Money. Creating good materials costs a lot of money. I took several short term teaching contracts so that I could invest that money into the business. For the first five years my salary was around two euros per hour.

Did you need a team to add to the skills you had yourself?

I like to work in a team and the first couple of years were very difficult as I did most things alone. However, from the beginning, I worked together with a web developer who is now a partner in the company. He was an essential factor in starting the company. Without a developer it would have been impossible for us to create our courses as we want them. We would have had to rely on generic platforms which are far less effective.
Later on, Hans joined our team. His background is sales and marketing and he also supplies the commercial knowledge that the company was lacking. All the other skills we hire in as and when they are needed. You need a lot of different people to do what we do.

What are your hopes for the project now?

We are now entering a rather exciting period. Recently we have entered into partnerships with large distributors of school materials who will sell our courses for us. This will give us access to thousands of schools in the Netherlands. We are also busy with partners in Latin America and Turkey where there is also a big demand for quality English courses. The extra income will be spent further improving and developing courses.

What would you advise someone thinking of their own ELT project?

Be very realistic. It is not easy. Don’t expect to make any money for a long time. If you still want to continue then it is important to really believe in what you are doing. You must believe that the things you create will help students to learn English; if you have any doubts then don’t bother. If you are not sure about it, then others certainly won’t be.

Here’s an idea of what goes into a Holmwood video — in America.


Holmwood’s is owned and managed by Mark Holmwood, Corné Meerkerk (IT) and Hans de Korte (Sales & Marketing). Together with an international team they produce courses and materials for learning English as a foreign language.

Featured Photo Credit: JimmyMac210 – just returned home from hospital via Compfight cc. Text added by ELTjam.


7 thoughts on “ELT Entrepreneur – Mark Holmwood”

  1. I love the behind the scenes video. There is so much involved in video production that people don’t know about. On top of all that, there’s editing.
    All the best to Holmwood and his team!

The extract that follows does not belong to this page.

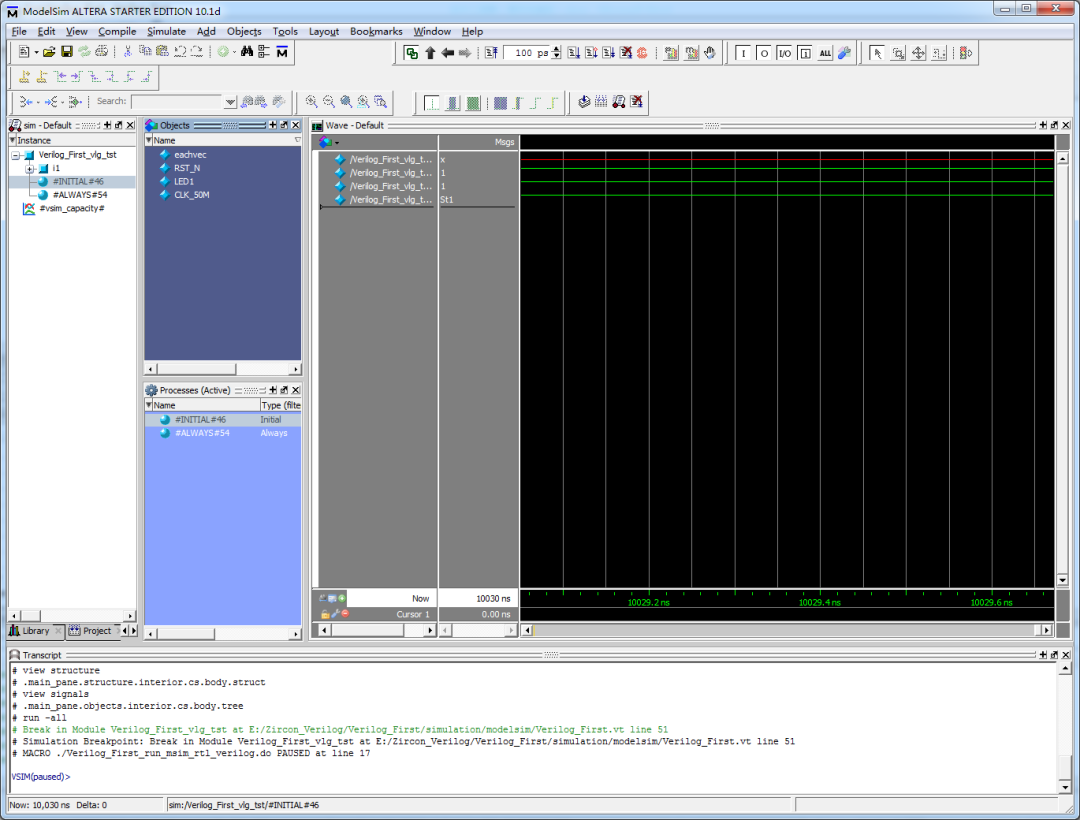Open the Simulate menu
Viewport: 1080px width, 820px height.
tap(166, 31)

  2. Thanks for sharing an encouraging example of creating an English Language program. We are working on a parallel project to put 17 books of ESL content onto the internet. But, like you, we have a specific vision of what it needs to be and do, In our case, it must automatically assess student progress and then select appropriate materials, throughout the student’s progression. It will also include a variety of presentation formats such as video, audio, pronunciation comparison, games, activities, ….

    We are Early Stage Start-Up, and experiencing several of factors you describe in the interview.

    We’re encouraged by your input.

    Good luck, and great success.

  3. This is such a wonderful idea and very inspirational to see someone dedicate so much of their life to developing something for English language learners.
    I’m just wondering how authentic the videos are if they used actors and scripts. I have worked on something similar before for a project, but the actors seem to find it difficult to speak normally like they would off screen. I’m not sure if it’s because they know that the videos are intended for learners of English and that affects their performance. Did Mark and his team record real unscripted dialogues or interviews with people?

    • Thank you Louise.
      Regarding the videos, there is a mix. Some are indeed scripted and deliberately made easy for young beginners. Others are unscripted and speakers are totally free to talk about their subject. We find that for younger and weaker learners the scripted approach works better, but for higher levels it is more important to let people talk naturally.